- THE TASK: Every line of the records below that holds the word "slider" belongs in the answer.

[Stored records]
>>
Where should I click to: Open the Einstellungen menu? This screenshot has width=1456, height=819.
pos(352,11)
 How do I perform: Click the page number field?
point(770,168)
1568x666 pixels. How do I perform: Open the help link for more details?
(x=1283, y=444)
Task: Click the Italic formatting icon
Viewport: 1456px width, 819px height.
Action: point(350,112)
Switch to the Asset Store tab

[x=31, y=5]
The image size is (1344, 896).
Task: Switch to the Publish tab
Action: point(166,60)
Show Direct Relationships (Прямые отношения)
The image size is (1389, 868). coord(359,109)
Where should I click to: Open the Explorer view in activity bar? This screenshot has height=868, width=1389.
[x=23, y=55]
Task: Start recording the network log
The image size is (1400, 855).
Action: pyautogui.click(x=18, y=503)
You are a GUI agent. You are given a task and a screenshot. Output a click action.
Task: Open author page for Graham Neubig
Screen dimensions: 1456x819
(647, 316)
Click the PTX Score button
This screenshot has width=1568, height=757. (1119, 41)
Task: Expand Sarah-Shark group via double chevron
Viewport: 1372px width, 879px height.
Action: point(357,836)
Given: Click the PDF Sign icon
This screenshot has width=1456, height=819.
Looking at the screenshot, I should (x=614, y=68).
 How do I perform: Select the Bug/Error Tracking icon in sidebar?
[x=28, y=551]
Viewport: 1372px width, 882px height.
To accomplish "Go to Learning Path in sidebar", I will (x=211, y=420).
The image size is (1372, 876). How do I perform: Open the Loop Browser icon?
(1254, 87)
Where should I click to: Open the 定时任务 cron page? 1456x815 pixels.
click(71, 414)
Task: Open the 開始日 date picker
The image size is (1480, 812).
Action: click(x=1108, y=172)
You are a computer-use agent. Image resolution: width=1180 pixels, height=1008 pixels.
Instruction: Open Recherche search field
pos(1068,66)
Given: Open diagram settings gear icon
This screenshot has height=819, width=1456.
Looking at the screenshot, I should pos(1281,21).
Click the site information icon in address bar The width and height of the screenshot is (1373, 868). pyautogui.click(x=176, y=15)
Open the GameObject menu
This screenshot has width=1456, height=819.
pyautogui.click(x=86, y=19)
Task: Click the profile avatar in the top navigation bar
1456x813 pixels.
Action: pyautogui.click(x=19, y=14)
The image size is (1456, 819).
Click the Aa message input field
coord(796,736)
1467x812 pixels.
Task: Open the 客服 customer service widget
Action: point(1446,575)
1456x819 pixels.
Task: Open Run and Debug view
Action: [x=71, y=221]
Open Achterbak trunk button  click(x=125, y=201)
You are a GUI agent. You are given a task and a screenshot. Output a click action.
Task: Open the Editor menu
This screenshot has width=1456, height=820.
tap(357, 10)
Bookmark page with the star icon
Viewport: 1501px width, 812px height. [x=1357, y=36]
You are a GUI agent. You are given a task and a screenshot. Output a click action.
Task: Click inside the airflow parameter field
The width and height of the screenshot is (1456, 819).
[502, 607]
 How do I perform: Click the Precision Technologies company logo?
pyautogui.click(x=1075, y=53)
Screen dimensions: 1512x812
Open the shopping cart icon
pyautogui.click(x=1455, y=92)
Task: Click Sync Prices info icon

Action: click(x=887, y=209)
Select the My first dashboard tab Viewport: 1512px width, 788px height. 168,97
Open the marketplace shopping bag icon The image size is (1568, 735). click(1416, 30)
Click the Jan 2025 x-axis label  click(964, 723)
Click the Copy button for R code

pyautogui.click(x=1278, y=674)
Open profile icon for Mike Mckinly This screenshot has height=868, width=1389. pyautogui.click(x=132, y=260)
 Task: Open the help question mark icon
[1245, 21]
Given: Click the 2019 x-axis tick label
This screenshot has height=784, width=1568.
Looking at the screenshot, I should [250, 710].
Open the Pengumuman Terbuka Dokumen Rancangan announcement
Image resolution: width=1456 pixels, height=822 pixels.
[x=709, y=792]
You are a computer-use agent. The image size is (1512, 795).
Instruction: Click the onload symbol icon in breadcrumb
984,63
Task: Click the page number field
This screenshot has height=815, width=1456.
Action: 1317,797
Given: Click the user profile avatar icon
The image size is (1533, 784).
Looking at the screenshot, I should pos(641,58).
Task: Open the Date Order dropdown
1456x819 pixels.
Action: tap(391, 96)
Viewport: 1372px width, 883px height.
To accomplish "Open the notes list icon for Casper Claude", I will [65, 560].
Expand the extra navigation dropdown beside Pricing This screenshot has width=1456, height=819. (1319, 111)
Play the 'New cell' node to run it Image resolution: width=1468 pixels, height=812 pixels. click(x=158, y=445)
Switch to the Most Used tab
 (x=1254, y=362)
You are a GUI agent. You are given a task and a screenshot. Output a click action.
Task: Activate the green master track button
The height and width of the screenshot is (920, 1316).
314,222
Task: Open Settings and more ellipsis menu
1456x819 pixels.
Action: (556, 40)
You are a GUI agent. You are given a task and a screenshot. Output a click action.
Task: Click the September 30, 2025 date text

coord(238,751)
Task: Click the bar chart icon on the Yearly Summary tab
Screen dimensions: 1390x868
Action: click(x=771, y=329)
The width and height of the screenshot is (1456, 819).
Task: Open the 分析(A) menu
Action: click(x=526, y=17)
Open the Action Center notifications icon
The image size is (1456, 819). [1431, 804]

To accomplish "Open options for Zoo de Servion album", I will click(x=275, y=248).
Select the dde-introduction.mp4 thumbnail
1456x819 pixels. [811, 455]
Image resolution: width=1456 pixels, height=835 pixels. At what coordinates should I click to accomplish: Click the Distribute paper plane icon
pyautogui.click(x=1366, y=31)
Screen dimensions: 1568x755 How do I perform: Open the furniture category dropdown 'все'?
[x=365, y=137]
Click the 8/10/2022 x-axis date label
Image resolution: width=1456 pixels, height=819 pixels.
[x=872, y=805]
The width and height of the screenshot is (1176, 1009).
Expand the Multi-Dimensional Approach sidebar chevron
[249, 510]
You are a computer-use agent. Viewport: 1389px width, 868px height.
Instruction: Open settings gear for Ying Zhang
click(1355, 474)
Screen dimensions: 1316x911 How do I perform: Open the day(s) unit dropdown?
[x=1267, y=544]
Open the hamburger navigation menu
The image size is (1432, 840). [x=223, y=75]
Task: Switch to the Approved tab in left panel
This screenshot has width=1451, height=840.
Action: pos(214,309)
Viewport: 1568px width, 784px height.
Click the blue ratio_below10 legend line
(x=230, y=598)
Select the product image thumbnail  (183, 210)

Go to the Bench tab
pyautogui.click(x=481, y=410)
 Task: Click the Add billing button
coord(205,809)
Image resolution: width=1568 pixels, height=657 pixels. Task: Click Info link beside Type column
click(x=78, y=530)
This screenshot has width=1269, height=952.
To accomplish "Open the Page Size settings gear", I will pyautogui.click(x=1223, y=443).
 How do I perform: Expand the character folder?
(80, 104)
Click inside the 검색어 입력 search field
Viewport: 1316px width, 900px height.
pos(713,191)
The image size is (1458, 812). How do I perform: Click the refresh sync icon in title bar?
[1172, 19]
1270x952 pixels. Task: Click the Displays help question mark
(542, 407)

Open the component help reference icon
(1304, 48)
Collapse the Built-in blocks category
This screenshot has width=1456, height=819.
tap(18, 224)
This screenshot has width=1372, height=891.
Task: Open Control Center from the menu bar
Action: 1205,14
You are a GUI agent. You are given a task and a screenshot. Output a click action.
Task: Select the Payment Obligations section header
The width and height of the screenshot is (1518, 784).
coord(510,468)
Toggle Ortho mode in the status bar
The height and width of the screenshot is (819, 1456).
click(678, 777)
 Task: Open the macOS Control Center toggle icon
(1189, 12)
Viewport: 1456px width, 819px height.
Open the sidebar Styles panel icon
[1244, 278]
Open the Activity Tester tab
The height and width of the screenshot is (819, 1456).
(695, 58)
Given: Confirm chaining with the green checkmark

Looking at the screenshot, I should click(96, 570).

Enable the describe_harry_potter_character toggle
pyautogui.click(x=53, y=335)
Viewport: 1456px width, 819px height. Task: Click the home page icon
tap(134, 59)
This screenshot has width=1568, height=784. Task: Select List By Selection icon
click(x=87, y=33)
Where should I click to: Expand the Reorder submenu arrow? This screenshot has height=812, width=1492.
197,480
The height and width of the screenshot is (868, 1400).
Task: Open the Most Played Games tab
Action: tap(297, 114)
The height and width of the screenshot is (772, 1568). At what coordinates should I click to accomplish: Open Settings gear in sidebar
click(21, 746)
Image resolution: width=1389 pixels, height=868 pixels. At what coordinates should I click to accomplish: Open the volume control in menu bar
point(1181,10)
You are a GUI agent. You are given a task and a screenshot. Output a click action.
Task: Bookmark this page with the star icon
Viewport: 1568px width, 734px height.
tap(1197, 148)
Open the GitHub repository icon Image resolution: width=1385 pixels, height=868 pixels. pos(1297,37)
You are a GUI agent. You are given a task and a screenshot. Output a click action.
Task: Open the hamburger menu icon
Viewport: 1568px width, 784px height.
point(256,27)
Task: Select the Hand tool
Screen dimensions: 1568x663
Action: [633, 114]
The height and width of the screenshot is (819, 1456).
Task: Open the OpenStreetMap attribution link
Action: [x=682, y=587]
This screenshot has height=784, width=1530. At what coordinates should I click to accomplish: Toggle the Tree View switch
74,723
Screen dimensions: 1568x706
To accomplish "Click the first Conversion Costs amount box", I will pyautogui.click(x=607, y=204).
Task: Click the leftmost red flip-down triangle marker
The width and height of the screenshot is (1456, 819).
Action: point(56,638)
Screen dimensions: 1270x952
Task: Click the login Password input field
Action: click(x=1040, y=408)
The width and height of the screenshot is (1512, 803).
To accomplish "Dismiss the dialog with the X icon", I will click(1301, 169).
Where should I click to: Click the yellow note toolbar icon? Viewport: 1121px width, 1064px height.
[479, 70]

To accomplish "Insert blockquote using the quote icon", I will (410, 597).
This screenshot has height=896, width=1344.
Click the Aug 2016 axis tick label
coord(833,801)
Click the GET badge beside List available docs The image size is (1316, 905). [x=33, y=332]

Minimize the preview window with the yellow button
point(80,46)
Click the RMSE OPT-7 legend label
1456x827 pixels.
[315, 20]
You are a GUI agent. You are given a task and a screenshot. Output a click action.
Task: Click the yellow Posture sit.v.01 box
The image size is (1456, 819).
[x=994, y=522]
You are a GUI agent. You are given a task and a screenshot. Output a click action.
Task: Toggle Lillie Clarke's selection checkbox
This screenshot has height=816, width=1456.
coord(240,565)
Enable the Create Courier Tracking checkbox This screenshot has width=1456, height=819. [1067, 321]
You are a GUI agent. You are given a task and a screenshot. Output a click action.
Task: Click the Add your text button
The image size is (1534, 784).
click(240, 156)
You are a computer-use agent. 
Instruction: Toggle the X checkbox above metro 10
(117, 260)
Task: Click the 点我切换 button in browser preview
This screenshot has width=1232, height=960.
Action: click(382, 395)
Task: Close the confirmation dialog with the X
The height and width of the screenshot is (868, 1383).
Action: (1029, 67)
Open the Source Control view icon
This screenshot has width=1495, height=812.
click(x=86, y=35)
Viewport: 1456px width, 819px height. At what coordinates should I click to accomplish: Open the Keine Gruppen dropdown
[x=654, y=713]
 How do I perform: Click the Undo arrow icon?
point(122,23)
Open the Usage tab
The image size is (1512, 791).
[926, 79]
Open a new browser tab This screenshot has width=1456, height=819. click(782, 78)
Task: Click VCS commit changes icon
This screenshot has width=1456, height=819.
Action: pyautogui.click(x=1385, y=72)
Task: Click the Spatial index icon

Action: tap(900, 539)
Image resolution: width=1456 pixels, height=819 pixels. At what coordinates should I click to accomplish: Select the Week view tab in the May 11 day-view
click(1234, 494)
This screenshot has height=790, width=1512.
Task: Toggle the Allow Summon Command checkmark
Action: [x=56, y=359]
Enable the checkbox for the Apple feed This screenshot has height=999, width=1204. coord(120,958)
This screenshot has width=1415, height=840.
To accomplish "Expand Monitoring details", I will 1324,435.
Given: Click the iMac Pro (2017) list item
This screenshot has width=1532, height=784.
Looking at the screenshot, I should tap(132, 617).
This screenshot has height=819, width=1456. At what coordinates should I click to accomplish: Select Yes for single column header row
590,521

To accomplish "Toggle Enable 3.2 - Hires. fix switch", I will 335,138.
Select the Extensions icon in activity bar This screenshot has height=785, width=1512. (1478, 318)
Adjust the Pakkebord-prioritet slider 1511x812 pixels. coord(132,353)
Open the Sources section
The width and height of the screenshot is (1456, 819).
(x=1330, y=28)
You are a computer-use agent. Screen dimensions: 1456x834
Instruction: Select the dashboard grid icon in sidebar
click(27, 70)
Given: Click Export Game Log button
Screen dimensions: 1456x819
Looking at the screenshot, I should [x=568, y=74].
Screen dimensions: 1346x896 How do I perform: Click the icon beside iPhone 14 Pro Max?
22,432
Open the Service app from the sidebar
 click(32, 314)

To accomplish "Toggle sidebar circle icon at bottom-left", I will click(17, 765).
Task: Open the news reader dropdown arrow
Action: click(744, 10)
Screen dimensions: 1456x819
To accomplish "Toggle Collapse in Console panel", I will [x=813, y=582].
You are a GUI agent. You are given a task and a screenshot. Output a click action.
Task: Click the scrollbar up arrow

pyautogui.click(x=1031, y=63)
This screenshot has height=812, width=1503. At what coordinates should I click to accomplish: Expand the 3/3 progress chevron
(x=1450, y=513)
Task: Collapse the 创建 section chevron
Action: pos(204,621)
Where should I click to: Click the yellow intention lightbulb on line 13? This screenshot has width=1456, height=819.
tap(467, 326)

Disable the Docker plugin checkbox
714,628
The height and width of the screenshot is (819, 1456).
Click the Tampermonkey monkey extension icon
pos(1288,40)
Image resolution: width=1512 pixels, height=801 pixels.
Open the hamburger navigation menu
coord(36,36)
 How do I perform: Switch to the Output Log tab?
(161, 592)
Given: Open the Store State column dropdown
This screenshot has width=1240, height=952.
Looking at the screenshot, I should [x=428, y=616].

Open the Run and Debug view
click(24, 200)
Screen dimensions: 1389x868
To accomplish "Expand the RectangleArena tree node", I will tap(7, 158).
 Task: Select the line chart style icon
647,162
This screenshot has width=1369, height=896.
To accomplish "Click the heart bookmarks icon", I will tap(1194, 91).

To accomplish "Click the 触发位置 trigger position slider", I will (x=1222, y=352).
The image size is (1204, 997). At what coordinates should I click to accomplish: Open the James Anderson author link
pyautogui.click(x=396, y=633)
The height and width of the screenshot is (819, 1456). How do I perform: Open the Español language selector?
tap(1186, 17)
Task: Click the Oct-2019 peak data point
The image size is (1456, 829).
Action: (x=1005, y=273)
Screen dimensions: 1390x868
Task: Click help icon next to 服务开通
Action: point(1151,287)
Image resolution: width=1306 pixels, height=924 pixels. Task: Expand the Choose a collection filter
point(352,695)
<<
- REPLY TO THE EXERCISE:
Adjust the Pakkebord-prioritet slider 1511x812 pixels. coord(132,353)
To accomplish "Click the 触发位置 trigger position slider", I will (x=1222, y=352).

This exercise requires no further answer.